◆ **What is asked**:
- A) Please answer these questions using the text about the Statue of Liberty stamp, one answer per line:
(i) In what month and year did the US postal service introduce its Statue of Liberty "Forever" stamp?
(ii) Which stock photography company told the Postmaster General that the image showed a replica?
(iii) How much did a federal court award the replica's creator?
- B) Quote the text about the Statue of Liberty stamp from "When the US" up to and including "to be protected.".
- C) Continue the essay about the Statue of Liberty stamp, starting right after its final sentence.

--- Text provided ---

“Nothing is less real than realism. Details
are confusing. It is only by selection, by elimination, by emphasis, that we
get at the real meaning of things.”
-- Georgia
O’Keeffe
I. Better than Authentic
“Every great work makes the human
face more admirable and richer, and that is its whole secret.” –Albert Camus
America’s quintessential icon is “Liberty Enlightening the World,’
the very image of our country’s values enshrined on Liberty Island in New York Harbor.
When the US postal service introduced its Statue of Liberty “Forever” stamp in December
2010, the striking face of the statue was an instant hit. The image was
engraved from a stock photograph of the statue chosen and purchased from Getty
Images.
More than three months after the issue the Postmaster General
was informed by a second stock photography company, Sunipix, that the image was
not that of the original Statue of Liberty, but a photo of a replica located outside New York-New York, the
casino hotel in Las Vegas that the sculptor, Robert Davidson, now calls a
“reimagining.” The replica’s creator then sued for copyright infringement and,
as of this writing, was awarded $3.5 million by a federal court on the grounds
that his “reimagined” work established his piece as different enough from the
original to be protected.

--- Recorded information ---

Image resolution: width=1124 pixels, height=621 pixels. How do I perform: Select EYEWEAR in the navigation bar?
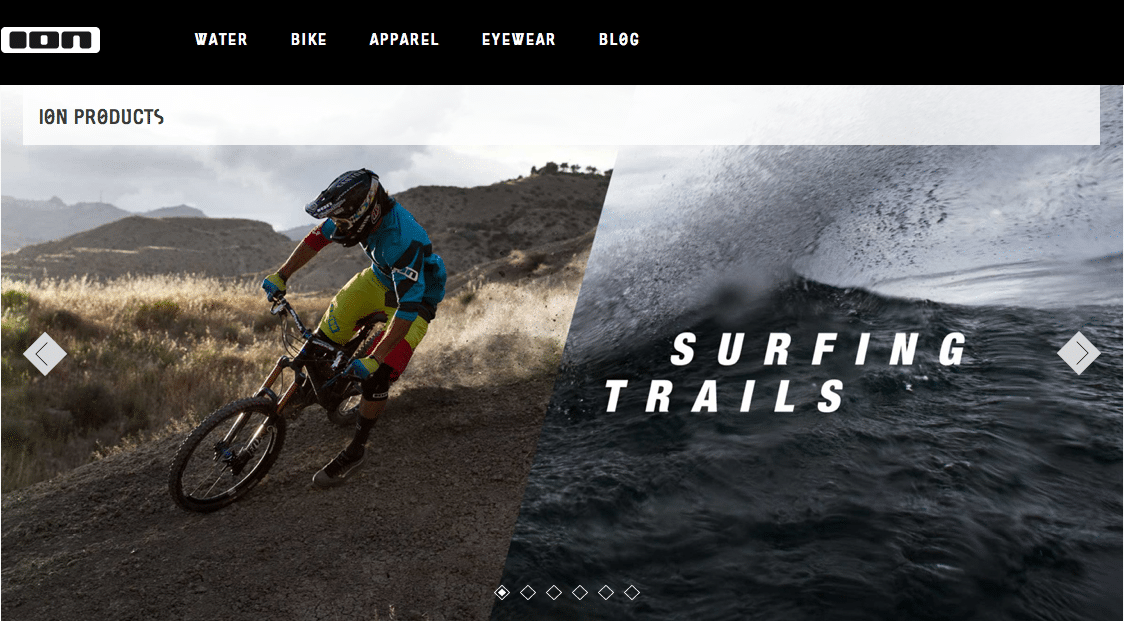click(x=518, y=39)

---

◆ **Results for the exercise**:
- A)
(i) December 2010
(ii) Sunipix
(iii) $3.5 million

- B)
When the US postal service introduced its Statue of Liberty “Forever” stamp in December
2010, the striking face of the statue was an instant hit. The image was
engraved from a stock photograph of the statue chosen and purchased from Getty
Images.
More than three months after the issue the Postmaster General
was informed by a second stock photography company, Sunipix, that the image was
not that of the original Statue of Liberty, but a photo of a replica located outside New York-New York, the
casino hotel in Las Vegas that the sculptor, Robert Davidson, now calls a
“reimagining.” The replica’s creator then sued for copyright infringement and,
as of this writing, was awarded $3.5 million by a federal court on the grounds
that his “reimagined” work established his piece as different enough from the
original to be protected.

- C)
Which raises the issue of what was actually copied – an
image, a replica, a reimagining, Bartoldi’s original sculpture, or the
scaled-up monument that stands in New York Harbor today. The bigger cultural question
is why that particular image was selected by Terrance McCaffery, longtime head
of stamp design at the USPS, from the hundreds of stock photographs he reviewed
and why the USPS liked the image so much they kept producing it even after they
realized it was not taken from the real Statue of Liberty.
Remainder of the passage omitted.